It is commonly understood that a good way to fully delete desired items from a std::vector is the erase-remove idiom.

As noted in the above link (as of the date of this posting), in code the erase-remove idiom looks like this:

int main()
{
  // initialises a vector that holds the numbers from 0-9.
  std::vector<int> v = { 0, 1, 2, 3, 4, 5, 6, 7, 8, 9 };

  // erase-remove idiom to completely eliminate the desired items from the vector
  v.erase( std::remove( std::begin(v), std::end(v), 5 ), std::end(v) ); 
}

I would like to know whether a resize-remove idiom is equivalent in terms of functionality and performance to the erase-remove idiom.

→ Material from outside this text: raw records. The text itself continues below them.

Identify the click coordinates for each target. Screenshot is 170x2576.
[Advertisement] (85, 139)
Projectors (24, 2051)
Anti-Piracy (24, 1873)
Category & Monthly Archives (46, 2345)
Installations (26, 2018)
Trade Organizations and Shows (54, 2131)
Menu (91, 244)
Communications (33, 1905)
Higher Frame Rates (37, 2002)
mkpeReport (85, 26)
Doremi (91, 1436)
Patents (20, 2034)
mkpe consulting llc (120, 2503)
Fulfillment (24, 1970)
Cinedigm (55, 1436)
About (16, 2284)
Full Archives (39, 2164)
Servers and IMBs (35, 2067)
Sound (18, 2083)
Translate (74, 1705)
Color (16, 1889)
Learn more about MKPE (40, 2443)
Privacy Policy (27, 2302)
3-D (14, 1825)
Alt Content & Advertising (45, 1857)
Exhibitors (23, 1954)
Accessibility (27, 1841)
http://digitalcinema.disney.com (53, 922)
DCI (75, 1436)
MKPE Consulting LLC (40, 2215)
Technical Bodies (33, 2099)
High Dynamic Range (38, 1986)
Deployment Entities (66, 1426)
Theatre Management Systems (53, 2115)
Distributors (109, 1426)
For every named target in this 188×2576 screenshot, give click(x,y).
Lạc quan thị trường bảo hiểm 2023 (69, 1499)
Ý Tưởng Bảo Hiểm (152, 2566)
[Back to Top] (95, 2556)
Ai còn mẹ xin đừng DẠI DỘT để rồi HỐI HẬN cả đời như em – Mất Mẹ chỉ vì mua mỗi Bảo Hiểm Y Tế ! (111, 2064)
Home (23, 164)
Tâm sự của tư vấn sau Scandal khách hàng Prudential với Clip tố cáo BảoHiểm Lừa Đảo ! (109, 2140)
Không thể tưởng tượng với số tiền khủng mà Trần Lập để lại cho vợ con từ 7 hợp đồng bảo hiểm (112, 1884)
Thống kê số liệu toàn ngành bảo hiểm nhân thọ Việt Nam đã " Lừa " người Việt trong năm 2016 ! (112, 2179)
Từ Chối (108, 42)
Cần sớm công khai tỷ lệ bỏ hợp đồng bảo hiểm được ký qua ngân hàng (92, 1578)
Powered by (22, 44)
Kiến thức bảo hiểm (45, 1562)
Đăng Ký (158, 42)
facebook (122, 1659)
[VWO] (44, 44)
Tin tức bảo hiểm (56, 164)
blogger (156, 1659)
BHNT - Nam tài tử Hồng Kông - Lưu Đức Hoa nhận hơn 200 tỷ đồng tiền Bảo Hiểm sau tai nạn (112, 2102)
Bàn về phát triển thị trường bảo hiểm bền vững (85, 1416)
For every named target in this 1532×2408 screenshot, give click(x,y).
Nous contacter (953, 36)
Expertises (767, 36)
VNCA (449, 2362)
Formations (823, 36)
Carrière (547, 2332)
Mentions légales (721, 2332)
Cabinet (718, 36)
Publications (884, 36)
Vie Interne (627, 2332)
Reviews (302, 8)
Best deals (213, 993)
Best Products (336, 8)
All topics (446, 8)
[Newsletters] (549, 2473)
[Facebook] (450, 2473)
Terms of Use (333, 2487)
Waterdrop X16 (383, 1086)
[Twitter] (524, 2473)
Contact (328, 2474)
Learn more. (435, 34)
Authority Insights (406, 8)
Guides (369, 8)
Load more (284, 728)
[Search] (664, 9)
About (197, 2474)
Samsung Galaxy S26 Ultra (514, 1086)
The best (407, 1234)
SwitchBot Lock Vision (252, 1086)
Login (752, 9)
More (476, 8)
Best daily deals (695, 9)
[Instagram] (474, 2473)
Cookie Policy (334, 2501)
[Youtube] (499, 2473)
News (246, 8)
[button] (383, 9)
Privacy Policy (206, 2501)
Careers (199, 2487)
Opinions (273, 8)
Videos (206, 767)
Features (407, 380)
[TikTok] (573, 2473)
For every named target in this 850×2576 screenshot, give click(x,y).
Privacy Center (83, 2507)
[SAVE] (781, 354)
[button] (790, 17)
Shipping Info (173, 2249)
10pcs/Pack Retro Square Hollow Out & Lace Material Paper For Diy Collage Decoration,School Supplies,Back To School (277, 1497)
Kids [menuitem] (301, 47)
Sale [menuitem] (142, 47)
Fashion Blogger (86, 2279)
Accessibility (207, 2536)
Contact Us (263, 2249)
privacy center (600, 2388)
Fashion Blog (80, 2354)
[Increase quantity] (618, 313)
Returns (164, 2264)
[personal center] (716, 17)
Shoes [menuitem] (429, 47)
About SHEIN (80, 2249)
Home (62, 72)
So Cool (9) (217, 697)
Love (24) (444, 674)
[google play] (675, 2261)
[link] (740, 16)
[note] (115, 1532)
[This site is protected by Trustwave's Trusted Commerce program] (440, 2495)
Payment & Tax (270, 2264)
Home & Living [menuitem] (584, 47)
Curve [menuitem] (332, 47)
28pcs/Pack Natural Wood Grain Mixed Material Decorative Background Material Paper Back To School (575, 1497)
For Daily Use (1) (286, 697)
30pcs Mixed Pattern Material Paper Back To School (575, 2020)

Or, perhaps I am missing something obvious?

Is the following resize-remove idiom equivalent to the above erase-remove idiom?

int main()
{
  std::vector<int> v = { 0, 1, 2, 3, 4, 5, 6, 7, 8, 9 };

  // Is this "resize-remove" approach equivalent to the "erase-remove" idiom?
  v.resize( std::remove( std::begin(v), std::end(v), 5 ) - v.begin() ); 
}
Catalinacatalo answered 4/4, 2014 at 10:24 Comment(3)
"resize-remove" is - by definition - not an "idiom" as the phrase is not in use by others...Motte
@TonyD Which is, by itself, a very strong reason for preferring the erase-remove idiom.Neel
The (rhetorical) question I'd like to add is: why on earth does the STL not take care of this chore on its own by default, so that it couldn't have become an idiom in the first place...Jeanette
E
13

In my opinion, there are two reasons:

  1. std::remove algorithm requires only Forward Iterator, but - op requires Random Access Iterator.

  2. The result of std::remove means "the new end of container". Logically, we should erase [ "the new end of container" , "the old end of container" ).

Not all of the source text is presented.